A Quantitative and Qualitative Evaluation of LLM-Based Explainable Fault Localization
Sungmin Kang, Gabin An, Shin Yoo
TL;DR
AutoFL tackles the need for explainable fault localization by combining LLM-based reasoning with repository navigation via function calls to overcome context length limits. It outputs root-cause explanations and precise fault locations at the method level across Java and Python. The study shows AutoFL matching or surpassing SBFL/MBFL baselines on real-world bugs and demonstrates that developers value natural language explanations and prefer a few high-quality insights. It also introduces a confidence-aware mechanism to estimate result reliability and to filter outputs, pointing to practical adoption paths for explainable debugging.
Abstract
Fault Localization (FL), in which a developer seeks to identify which part of the code is malfunctioning and needs to be fixed, is a recurring challenge in debugging. To reduce developer burden, many automated FL techniques have been proposed. However, prior work has noted that existing techniques fail to provide rationales for the suggested locations, hindering developer adoption of these techniques. With this in mind, we propose AutoFL, a Large Language Model (LLM)-based FL technique that generates an explanation of the bug along with a suggested fault location.
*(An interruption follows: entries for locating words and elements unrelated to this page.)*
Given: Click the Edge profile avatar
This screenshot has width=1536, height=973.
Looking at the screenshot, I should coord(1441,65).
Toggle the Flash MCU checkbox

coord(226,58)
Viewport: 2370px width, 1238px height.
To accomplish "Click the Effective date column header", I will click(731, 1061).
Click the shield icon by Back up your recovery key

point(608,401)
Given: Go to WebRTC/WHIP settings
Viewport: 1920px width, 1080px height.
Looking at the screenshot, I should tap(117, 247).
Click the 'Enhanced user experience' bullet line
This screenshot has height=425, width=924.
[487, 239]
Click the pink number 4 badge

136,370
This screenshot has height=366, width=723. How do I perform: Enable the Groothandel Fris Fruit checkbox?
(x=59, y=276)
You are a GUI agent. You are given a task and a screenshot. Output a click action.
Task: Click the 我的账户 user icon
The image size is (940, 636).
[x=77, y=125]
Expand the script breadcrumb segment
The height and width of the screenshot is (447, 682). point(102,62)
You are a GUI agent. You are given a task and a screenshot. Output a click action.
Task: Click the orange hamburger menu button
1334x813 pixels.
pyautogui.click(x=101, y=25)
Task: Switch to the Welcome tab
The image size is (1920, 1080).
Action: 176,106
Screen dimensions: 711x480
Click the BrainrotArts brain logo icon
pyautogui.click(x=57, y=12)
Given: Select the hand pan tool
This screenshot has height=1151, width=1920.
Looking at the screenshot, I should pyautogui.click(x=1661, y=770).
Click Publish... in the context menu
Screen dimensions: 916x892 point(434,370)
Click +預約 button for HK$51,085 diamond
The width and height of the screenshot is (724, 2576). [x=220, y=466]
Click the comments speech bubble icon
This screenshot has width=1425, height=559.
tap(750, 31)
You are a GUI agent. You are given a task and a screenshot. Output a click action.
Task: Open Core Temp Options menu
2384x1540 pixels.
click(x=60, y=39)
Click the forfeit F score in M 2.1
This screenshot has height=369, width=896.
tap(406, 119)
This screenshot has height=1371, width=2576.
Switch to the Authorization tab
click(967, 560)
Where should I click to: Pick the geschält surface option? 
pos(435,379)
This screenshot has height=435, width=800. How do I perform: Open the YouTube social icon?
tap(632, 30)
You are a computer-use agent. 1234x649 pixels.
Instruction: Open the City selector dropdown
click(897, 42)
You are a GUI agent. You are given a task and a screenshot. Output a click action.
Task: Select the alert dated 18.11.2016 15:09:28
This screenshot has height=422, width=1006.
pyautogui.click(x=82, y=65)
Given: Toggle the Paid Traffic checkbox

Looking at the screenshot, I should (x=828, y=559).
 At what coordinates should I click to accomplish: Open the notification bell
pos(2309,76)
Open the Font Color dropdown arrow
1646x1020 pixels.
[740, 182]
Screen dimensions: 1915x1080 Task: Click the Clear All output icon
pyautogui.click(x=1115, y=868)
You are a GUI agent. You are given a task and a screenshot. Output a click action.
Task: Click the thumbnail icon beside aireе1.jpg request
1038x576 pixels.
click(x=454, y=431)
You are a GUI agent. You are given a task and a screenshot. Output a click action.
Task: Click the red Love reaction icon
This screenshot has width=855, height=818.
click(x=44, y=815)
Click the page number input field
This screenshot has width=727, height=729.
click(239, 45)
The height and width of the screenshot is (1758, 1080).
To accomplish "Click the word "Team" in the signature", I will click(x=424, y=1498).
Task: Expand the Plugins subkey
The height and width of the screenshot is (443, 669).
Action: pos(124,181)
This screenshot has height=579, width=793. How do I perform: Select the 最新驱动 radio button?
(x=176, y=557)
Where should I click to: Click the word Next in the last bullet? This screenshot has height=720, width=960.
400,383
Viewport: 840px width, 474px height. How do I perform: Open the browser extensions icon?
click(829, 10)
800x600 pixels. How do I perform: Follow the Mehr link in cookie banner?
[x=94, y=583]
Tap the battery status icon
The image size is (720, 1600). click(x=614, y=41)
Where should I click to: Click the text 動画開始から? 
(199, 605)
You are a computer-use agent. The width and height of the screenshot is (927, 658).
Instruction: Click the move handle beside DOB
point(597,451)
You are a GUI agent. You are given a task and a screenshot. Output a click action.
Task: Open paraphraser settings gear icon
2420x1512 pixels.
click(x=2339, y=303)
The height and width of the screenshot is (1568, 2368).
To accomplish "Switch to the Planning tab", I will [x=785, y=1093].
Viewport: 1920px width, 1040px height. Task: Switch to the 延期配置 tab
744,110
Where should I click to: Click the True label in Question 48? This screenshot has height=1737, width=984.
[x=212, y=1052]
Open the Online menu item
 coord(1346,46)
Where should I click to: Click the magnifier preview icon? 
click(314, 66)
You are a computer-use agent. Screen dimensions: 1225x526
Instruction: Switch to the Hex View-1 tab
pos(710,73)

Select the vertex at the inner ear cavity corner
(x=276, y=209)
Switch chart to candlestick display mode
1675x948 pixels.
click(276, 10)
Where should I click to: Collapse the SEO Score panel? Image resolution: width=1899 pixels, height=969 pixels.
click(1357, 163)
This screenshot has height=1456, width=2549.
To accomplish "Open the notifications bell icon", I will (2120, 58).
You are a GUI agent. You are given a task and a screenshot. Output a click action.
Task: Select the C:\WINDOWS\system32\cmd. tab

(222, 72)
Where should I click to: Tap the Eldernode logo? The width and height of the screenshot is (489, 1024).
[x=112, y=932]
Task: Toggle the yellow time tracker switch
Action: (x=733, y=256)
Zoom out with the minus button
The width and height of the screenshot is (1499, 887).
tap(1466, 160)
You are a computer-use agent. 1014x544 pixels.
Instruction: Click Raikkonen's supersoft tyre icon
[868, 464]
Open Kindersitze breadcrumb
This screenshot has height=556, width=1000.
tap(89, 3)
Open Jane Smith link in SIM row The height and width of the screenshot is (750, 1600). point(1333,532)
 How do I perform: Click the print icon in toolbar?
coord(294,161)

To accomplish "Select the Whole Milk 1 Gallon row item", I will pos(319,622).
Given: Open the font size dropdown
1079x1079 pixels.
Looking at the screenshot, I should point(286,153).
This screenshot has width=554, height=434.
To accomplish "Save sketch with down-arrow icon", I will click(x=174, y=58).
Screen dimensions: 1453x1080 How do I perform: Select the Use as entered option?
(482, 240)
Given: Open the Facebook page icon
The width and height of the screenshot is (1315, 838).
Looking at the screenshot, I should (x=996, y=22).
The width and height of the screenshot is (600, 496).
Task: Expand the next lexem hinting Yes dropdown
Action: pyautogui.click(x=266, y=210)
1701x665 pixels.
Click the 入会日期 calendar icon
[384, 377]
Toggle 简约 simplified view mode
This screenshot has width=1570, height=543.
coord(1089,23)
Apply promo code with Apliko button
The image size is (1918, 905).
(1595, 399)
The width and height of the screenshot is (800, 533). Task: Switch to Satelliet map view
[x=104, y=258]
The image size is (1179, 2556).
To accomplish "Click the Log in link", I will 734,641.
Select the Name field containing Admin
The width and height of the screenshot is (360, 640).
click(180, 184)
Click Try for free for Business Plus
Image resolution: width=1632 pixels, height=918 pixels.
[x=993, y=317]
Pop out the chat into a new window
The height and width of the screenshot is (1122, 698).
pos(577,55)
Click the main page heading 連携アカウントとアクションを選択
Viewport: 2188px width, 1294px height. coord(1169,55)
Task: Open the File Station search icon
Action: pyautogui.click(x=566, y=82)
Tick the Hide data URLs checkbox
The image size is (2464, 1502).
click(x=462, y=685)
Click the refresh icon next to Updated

AutoFL prompts an LLM to use function calls to navigate a repository, so that it can effectively localize faults over a large software repository and overcome the limit of the LLM context length. Extensive experiments on 798 real-world bugs in Java and Python reveal AutoFL improves method-level acc@1 by up to 233.3% over baselines. Furthermore, developers were interviewed on their impression of AutoFL-generated explanations, showing that developers generally liked the natural language explanations of AutoFL, and that they preferred reading a few, high-quality explanations instead of many.